Threats to the health of the world's citizens from re-emerging and enduring infectious diseases and the certainty that new, harmful microbes will emerge underscore the importance of continued support of basic biomedical research, says John La Montagne, Ph.D., of the National Institute of Allergy and Infectious Diseases (NIAID).
Malicious microbes, the illnesses they cause and NIAID's research programs to combat them are among the topics that Dr. La Montagne plans to discuss Feb. 21, at the annual meeting of the American Association for the Advancement of Science in Atlanta, Ga. Dr. La Montagne directs the Division of Microbiology and Infectious Diseases at NIAID, part of the National Institutes of Health, which is the federal focal point for biomedical research.
Modern science has succeeded in controlling many infectious diseases through the development of highly effective drugs and vaccines that have prevented, for example, most once-common childhood infections," says Dr. La Montagne. "This success led to the perception that infectious diseases were no longer major problems.
However, during the last 15 years several events--among them, the global emergence of HIV/AIDS and multiple drug-resistant pathogens--shattered this illusion and firmly established that infectious diseases are not static, but dynamic problems that will continue to pose public health threats and constantly challenge the scientific community," he continues. "Their human and economic tolls are an important impetus for us to improve the detection, treatment and prevention of these illnesses, and this requires a continued commitment to research."
The institute's programs include support for laboratory and applied research on the environmental influences, microbial adaptations and organism interactions that influence emerging microbes. NIAID also provides funds for the development and testing of control strategies, including vaccine development. Together with the Centers for Disease Control and Prevention (CDC), the institute supports detection of and quick scientific responses to outbreaks of diseases.

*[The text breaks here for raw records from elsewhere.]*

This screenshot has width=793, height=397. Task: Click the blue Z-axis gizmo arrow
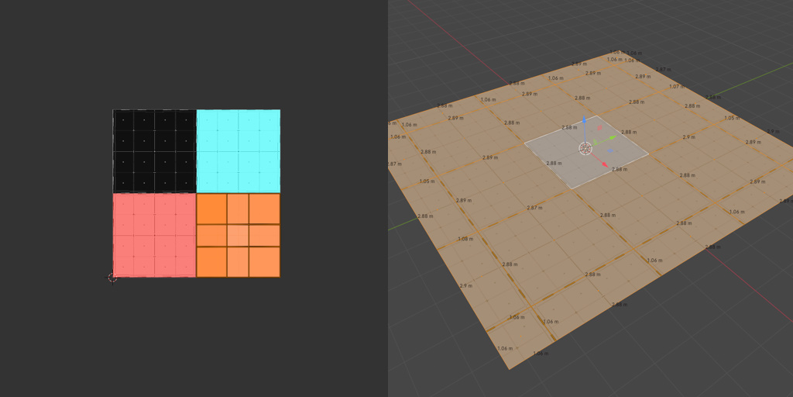[x=584, y=120]
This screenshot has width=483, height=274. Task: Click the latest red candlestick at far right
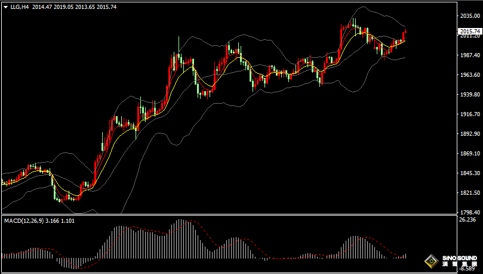point(405,36)
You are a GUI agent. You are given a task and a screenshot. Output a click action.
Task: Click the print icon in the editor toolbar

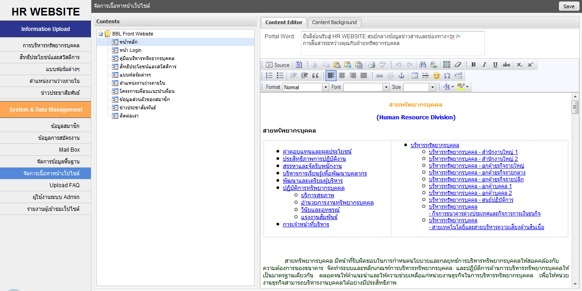coord(371,65)
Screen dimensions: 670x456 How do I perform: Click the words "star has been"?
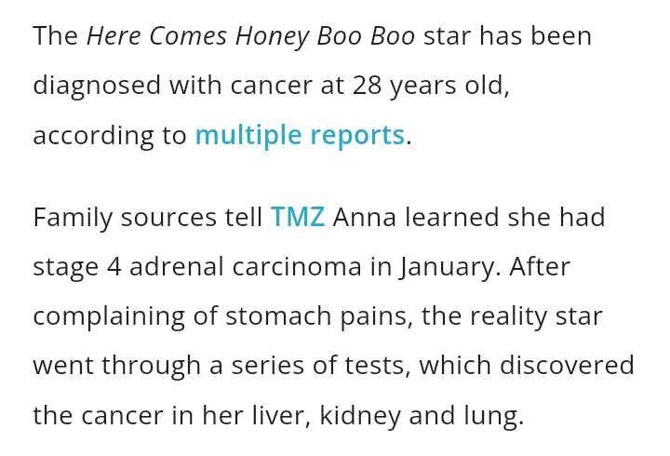(507, 37)
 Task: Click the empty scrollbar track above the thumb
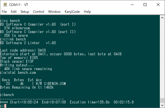(162, 59)
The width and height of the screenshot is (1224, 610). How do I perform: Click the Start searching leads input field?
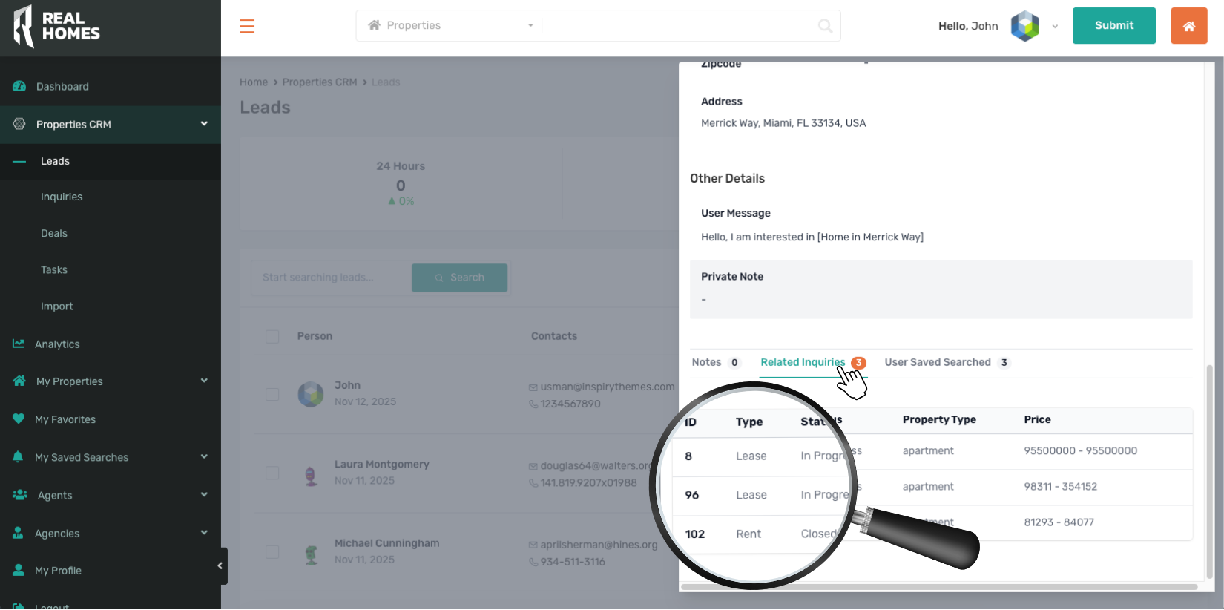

New and re-emerging microbes are those that are recently identified, causing more disease in humans or threatening to spread to new areas in the near future. While HIV, recognized just 15 years ago, is the most dramatic example of a new pathogen, other viruses, bacteria, fungi and illnesses have emerged to menace humans, such as Legionnaire's disease, Lyme disease, toxic shock syndrome and drug-resistant strains of common bacteria, including those that cause tuberculosis. Among the newest microbes is a new cholera bacteria strain, O139, that emerged in Southeast Asia in 1992 and affected more than 500,000 people. In the United States, the emergence of hantavirus has caused 98 cases of hantavirus pulmonary syndrome in 21 states since June 1993.
New microbes develop or old pathogens re-emerge for many reasons, Dr. La Montagne explains. "Microbes have the capacity to reinvent themselves. Compared to people, viruses and bacteria have very little genetic material and one mutation can change a microbe's ability to infect, spread or cause disease," he says. "Also, microbes can transform themselves rapidly because they exist in large numbers and quickly reproduce."
Additionally, climate changes, new housing patterns and regional and international trade contribute to disease development. For example, new communities built in reforested areas of the northeastern United States have increased the contact between people and the ticks that carry the Lyme disease bacteria.
Public health failures or changes can foster disease, as well, Dr. La Montagne notes. The inadequate quality control of handling and preparing raw foods have led to life-threatening illnesses caused by a virulent strain of the bacterium E. coli in several states. In Milwaukee, Wis., 400,000 people became ill in 1993, from water contaminated with Cryptosporidium.
Further problems stem from the extensive and inappropriate use of antibiotics, including broad-spectrum drugs that kill many species of bacteria at once. These health care patterns, along with the lack of adherence to the full therapeutic regimen, have led to the development of drug-resistant bacteria, several of which may soon be untreatable with current drugs, Dr. La Montagne notes.